→ What is needed:
Copy the records word for word, starting with the line containing "Click the green globe logo watermark" and ending with the line containing "Looking at the screenshot, I should 1175,295.". Both of those lines are included, and the pictures are left out.

→ Recorded information:
====
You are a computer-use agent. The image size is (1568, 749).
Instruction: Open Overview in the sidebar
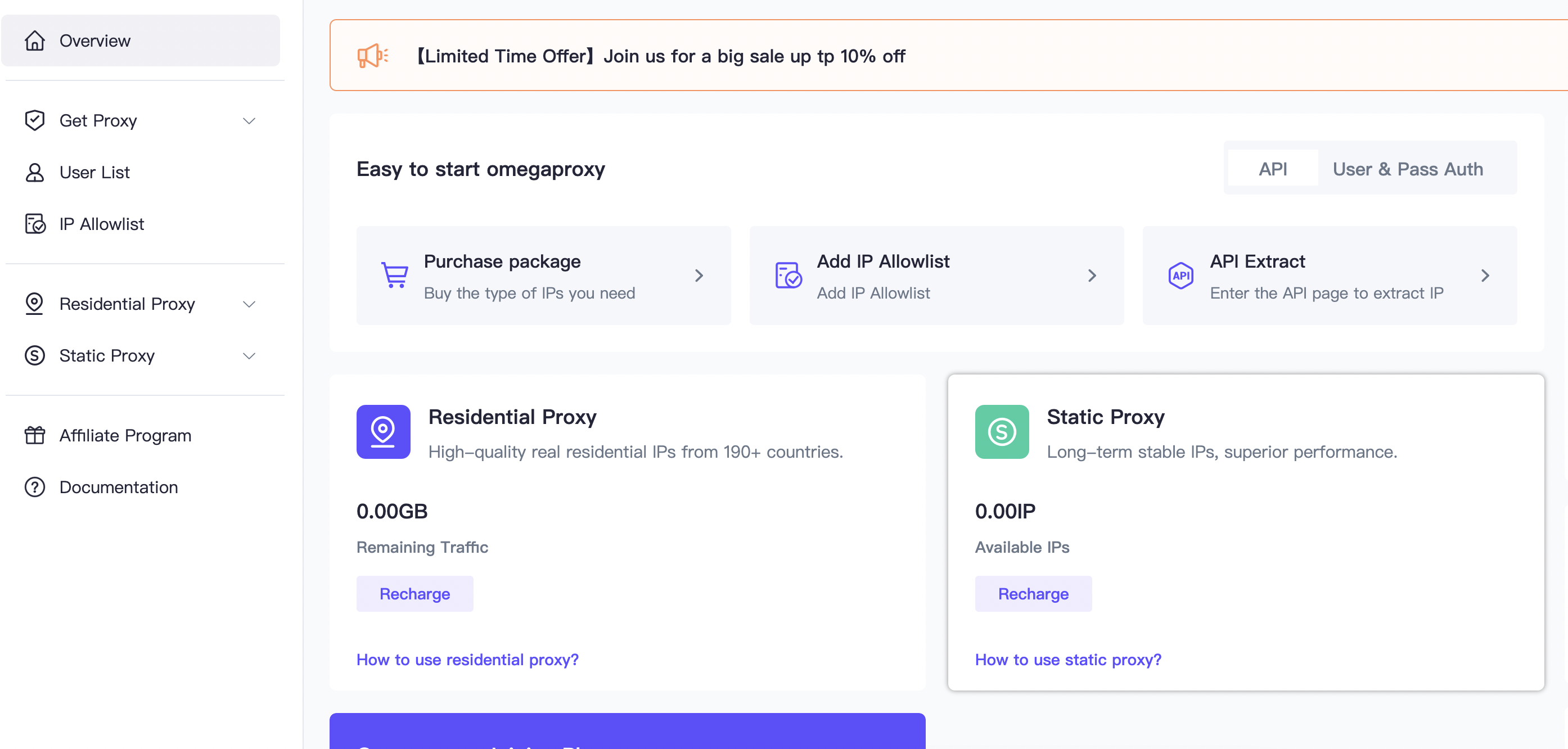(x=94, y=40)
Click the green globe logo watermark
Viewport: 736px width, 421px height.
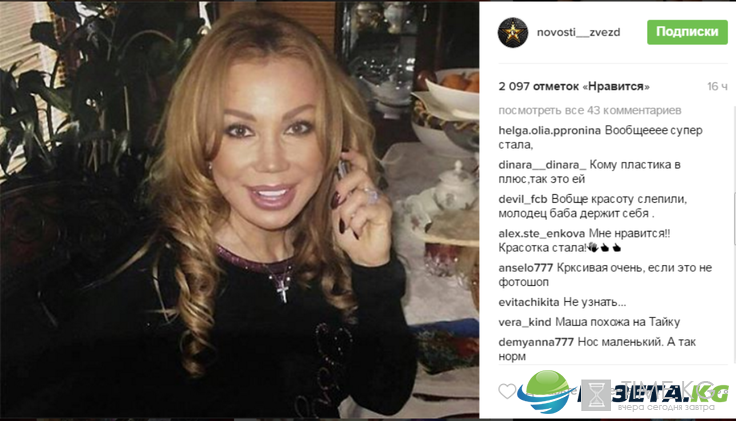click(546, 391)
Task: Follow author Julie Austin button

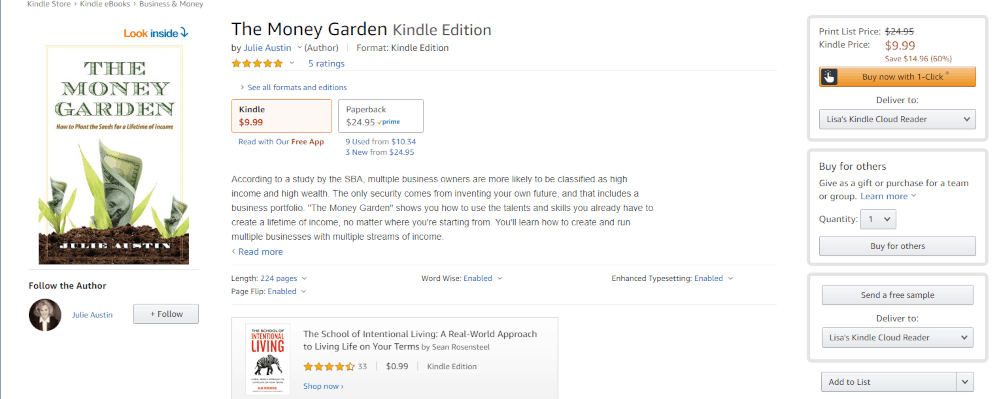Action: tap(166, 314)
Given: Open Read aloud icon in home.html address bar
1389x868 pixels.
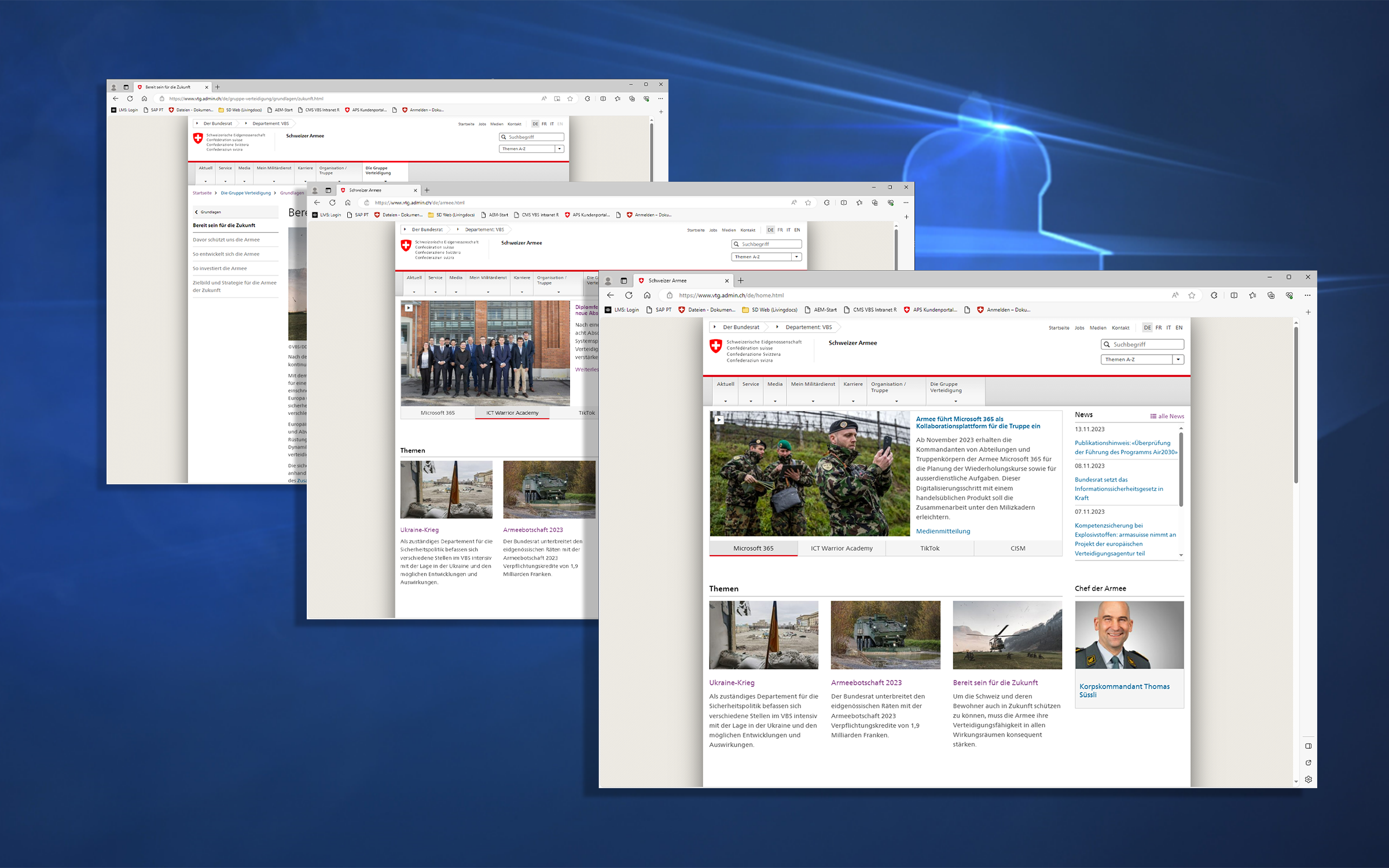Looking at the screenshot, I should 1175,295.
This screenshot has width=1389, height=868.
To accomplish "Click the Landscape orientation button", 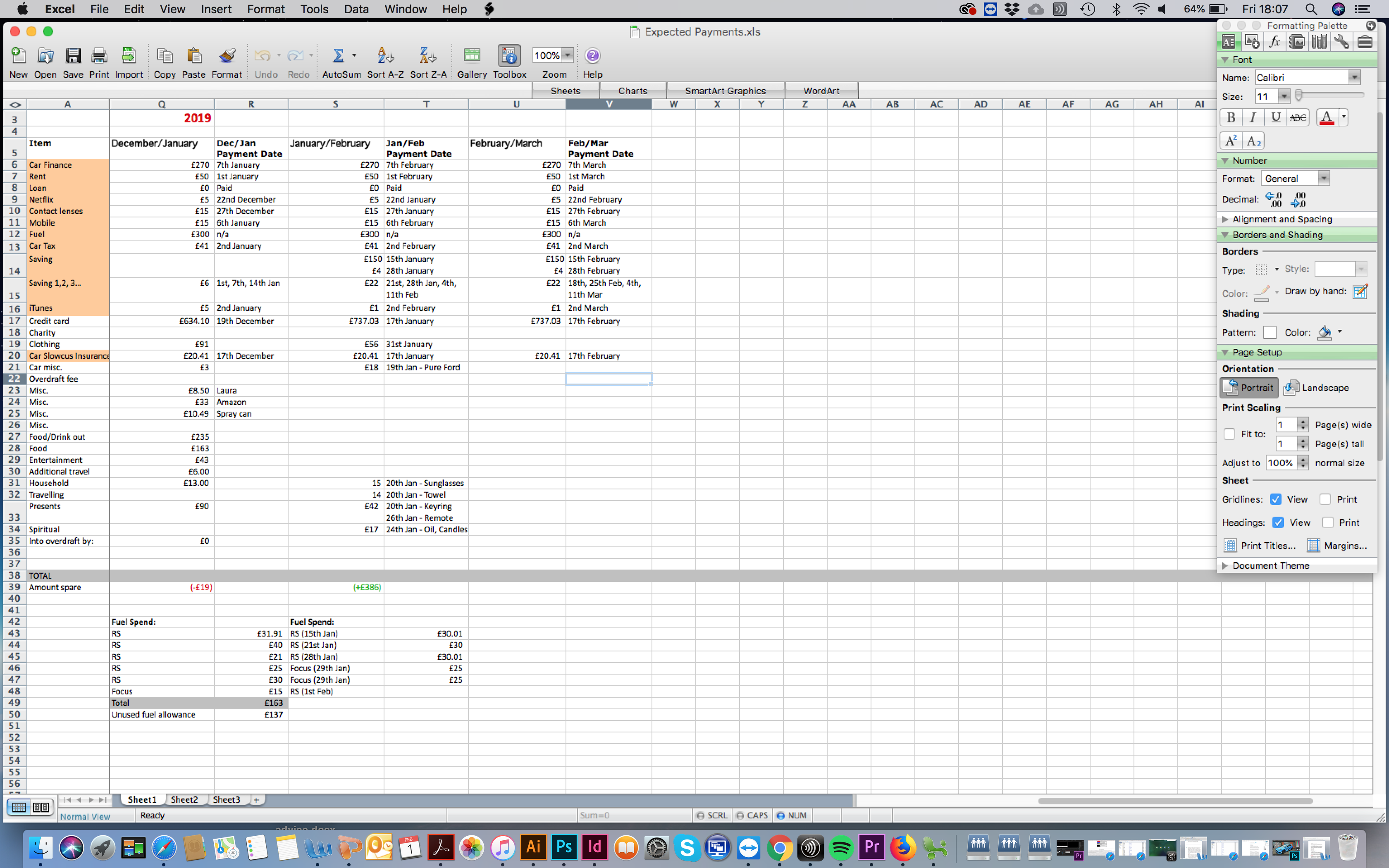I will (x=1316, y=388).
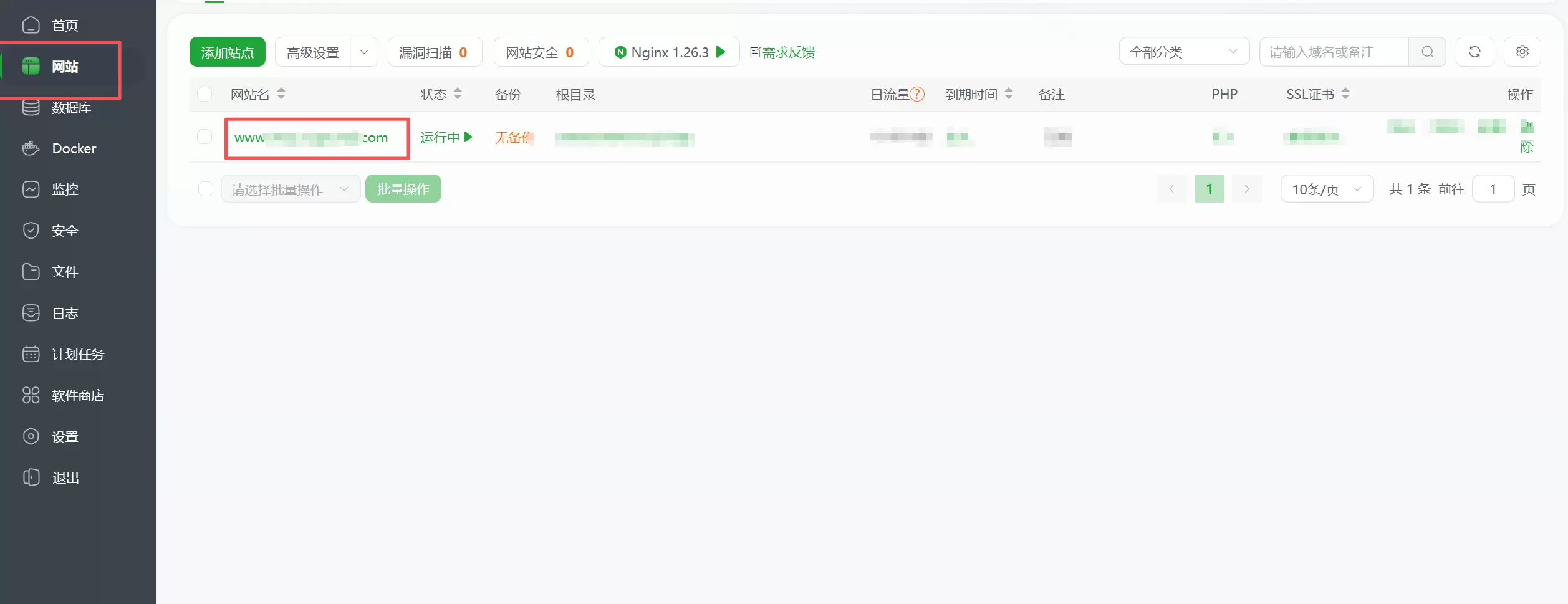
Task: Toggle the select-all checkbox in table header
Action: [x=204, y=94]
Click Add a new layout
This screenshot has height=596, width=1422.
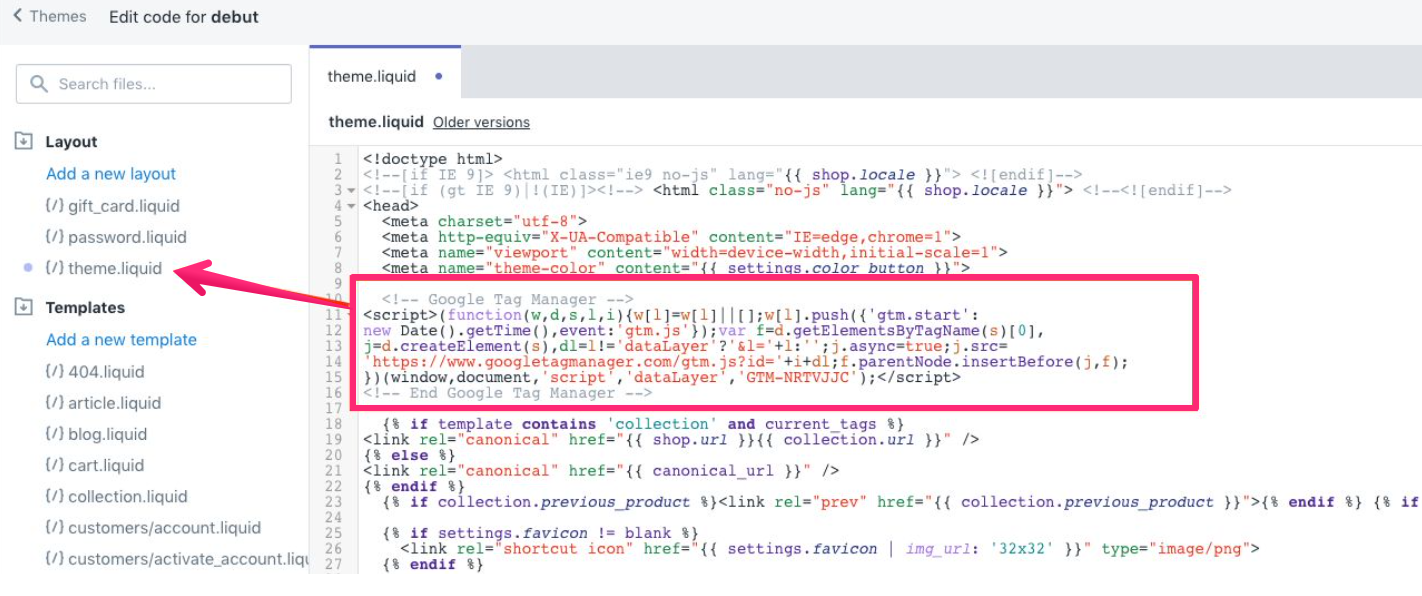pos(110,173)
====
→ Solution to the exercise:
Click the green globe logo watermark
Viewport: 736px width, 421px height.
click(546, 391)
Task: Follow author Julie Austin button

Action: tap(166, 314)
Given: Open Read aloud icon in home.html address bar
1389x868 pixels.
Looking at the screenshot, I should 1175,295.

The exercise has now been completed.